CapitaGreen, situé en plein cœur du quartier des affaires, est le premier gratte-ciel de bureaux écologique de la ville. Conçue par l’architecte japonais Toyo Ito, cette tour accueille des arbres à tous les étages et un jardin a été installé sur le toit afin de réduire la température à l’intérieur du bâtiment. Le cabinet d’architecture WOHA a, quant à lui, pris l’option d’accrocher de véritables jardins en façade. En témoignent les hôtels Oasia Downtown et Parkroyal on Pickering, tout récemment construits. Pour Phua Hong Wei, architecte et directeur de l’agence WOHA, le fait de végétaliser un bâtiment doit apporter une réelle plus-value : « Mettre du vert pour du vert n’a aucun intérêt. Les bâtiments que nous créons doivent apporter bien d’autres choses à leurs occupants, mais aussi aux voisins, en termes de bien-être, de confort de vie et de sociabilité. Ce n’est pas toujours facile à expliquer car la question du coût entre invariablement en jeu. » 

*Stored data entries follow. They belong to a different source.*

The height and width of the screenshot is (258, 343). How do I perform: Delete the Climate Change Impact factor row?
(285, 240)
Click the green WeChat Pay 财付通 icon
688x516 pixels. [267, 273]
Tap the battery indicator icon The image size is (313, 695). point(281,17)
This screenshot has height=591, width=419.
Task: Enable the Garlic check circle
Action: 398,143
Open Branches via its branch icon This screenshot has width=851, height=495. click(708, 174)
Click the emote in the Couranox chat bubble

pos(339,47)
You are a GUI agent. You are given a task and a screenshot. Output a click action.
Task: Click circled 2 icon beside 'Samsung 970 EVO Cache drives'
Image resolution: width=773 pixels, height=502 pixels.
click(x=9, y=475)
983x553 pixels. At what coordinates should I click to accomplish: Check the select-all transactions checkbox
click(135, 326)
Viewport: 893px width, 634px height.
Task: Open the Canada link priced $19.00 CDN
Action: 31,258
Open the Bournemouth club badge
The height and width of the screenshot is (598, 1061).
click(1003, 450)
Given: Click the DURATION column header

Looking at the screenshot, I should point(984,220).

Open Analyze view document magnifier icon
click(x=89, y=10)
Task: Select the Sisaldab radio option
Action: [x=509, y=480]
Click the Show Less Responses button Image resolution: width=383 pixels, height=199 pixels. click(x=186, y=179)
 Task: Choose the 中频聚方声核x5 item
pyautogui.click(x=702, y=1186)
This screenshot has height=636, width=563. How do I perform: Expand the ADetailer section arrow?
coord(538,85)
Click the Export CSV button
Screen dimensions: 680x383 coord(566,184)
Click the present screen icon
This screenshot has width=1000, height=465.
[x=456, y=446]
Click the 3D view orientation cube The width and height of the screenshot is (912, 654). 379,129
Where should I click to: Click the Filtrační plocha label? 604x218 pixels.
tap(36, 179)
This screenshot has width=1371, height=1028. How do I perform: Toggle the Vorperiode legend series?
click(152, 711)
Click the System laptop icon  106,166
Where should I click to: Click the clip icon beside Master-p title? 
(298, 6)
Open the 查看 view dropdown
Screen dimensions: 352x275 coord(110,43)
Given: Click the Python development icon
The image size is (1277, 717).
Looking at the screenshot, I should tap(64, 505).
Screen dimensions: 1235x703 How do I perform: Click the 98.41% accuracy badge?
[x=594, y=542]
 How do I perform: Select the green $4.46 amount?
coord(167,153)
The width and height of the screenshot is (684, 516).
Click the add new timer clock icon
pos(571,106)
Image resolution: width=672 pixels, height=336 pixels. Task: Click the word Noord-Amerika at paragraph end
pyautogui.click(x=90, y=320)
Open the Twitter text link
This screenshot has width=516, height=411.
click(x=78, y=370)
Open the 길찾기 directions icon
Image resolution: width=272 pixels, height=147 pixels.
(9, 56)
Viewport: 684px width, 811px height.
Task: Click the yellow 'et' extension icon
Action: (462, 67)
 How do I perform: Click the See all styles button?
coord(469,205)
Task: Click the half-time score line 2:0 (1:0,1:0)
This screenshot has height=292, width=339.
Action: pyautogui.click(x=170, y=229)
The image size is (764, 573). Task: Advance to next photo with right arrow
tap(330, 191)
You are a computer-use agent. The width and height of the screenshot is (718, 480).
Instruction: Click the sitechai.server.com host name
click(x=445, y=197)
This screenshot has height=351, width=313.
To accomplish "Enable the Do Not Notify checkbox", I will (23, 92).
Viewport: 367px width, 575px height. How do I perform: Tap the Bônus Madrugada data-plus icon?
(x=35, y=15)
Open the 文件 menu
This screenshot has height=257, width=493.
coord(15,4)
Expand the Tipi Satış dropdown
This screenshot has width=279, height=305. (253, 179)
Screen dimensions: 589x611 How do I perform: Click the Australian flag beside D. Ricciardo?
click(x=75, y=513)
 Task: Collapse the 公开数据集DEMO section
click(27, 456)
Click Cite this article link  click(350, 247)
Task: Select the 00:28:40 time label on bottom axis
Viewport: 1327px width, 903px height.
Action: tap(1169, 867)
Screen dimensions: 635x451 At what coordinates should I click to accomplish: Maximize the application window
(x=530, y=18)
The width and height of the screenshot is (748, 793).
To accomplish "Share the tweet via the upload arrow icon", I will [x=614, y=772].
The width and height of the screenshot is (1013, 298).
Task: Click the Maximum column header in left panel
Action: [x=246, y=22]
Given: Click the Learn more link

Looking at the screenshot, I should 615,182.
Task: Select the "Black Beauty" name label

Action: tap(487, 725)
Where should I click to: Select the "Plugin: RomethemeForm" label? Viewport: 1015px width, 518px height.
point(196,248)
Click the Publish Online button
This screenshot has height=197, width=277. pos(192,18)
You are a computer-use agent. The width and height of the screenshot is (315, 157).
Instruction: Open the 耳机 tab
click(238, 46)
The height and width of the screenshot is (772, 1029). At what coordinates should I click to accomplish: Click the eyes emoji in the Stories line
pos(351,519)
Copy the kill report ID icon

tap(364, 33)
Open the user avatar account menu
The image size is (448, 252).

Avec sa façade végétalisée façon rizière en terrasses, l’hôtel Parkroyal on Pickering, réalisé par l’agence WOHA, est un bel exemple du verdissement des constructions que la ville appelle de ses vœux.
Avec sa façade végétalisée façon rizière en terrasses, l’hôtel Parkroyal on Pickering, réalisé par l’agence WOHA, est un bel exemple du verdissement des constructions que la ville appelle de ses vœux. Antoine Lorgnier

« Mettre un jardin, c’est bien, mais comment faire pour l’arroser ? Qui va l’entretenir ? » poursuit Phua Hong Wei. « Nous devons penser à tout cela et le faire valoir auprès des clients et des habitants. Pour l’hôtel Parkroyal, nous nous sommes inspirés de la technique ancestrale des rizières en terrasses… Nous travaillons aussi avec des paysagistes et des botanistes qui nous conseillent les plantes les plus appropriées. Pour le Parkroyal, toujours, il s’agit de variétés locales ne nécessitant pas beaucoup d’entretien. Pour la façade de l’hôtel Oasia, 21 espèces de plantes grimpantes ont été retenues. Et comme la plupart ne donnent pas de fleurs nous avons eu l’idée de les faire pousser sur une structure en aluminium de couleur rouge orangé qui rappelle de loin une floraison permanente. » Si, à l’ensemble de ces ­façades, on ajoute les terrasses végétalisées des 12e, 21e et 27e étages, le ratio des surfaces vertes de l’hôtel Oasia par ­rapport à l’occupation au sol ­atteint 750 %. Un record !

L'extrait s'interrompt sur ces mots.